*What this task involves*
Write out again the lines from the line with "Instruction: Open the shopping cart icon" up to and including the line with "Task: Click the pink Maps legend dot", exactly as they stand below, and skip any picture.

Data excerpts
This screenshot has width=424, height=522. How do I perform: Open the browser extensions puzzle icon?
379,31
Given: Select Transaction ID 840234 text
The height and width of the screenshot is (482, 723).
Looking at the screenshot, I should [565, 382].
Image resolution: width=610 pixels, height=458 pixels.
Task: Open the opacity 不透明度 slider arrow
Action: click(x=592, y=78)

--

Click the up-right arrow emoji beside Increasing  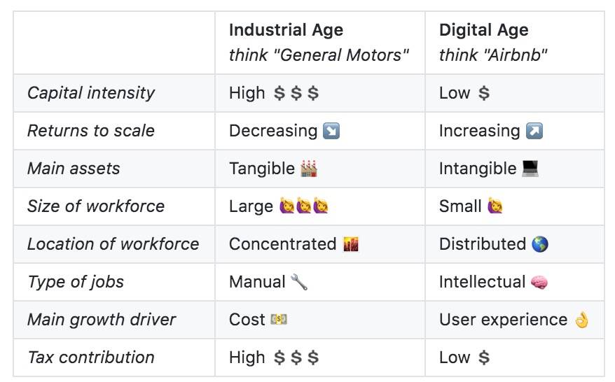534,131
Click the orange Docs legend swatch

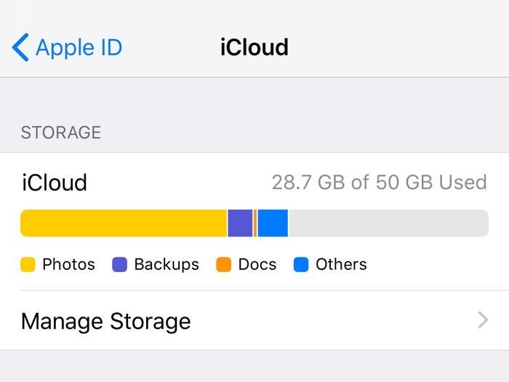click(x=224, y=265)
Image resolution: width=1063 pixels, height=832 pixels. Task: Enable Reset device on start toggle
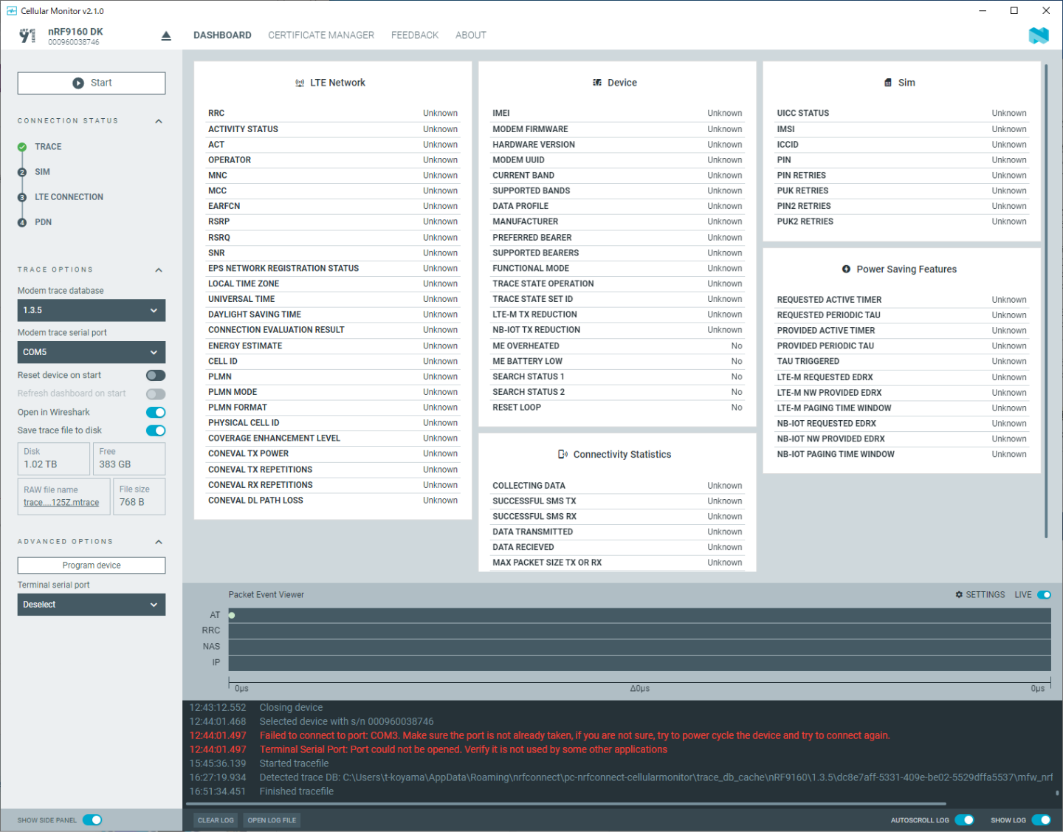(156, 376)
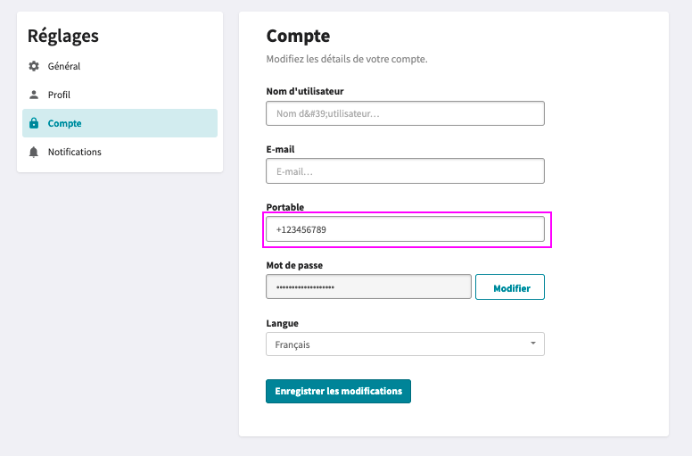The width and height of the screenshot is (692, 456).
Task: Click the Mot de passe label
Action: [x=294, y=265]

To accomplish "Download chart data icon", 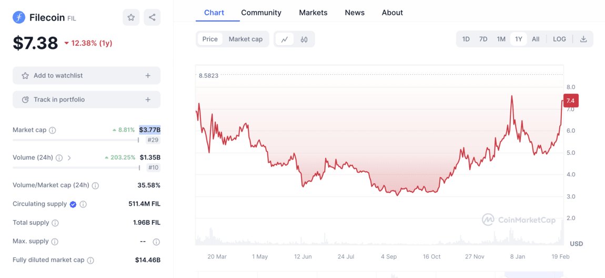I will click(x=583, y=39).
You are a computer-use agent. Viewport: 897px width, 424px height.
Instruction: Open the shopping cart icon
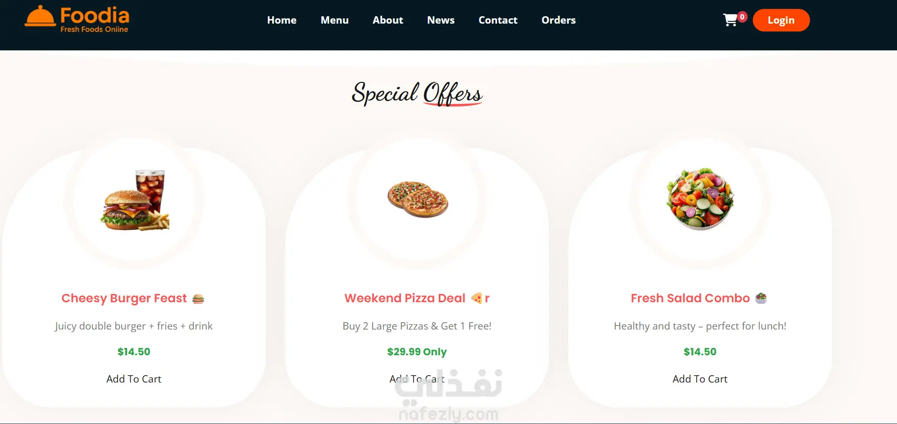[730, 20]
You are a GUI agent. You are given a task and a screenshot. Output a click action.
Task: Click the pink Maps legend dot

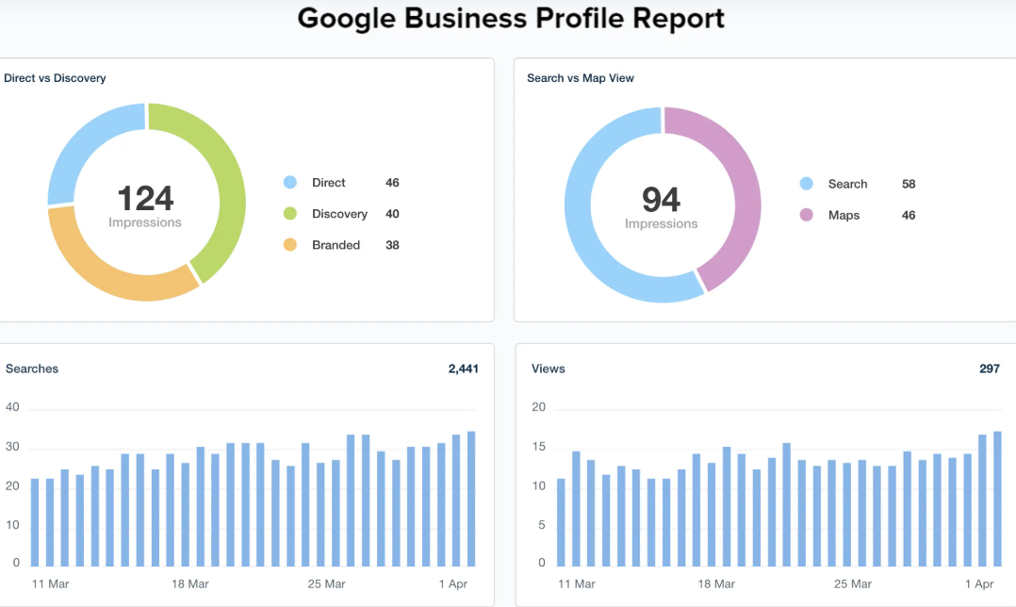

*Answer box*
Instruction: Open the shopping cart icon
[730, 20]
You are a GUI agent. You are given a task and a screenshot. Output a click action.
Task: Click the pink Maps legend dot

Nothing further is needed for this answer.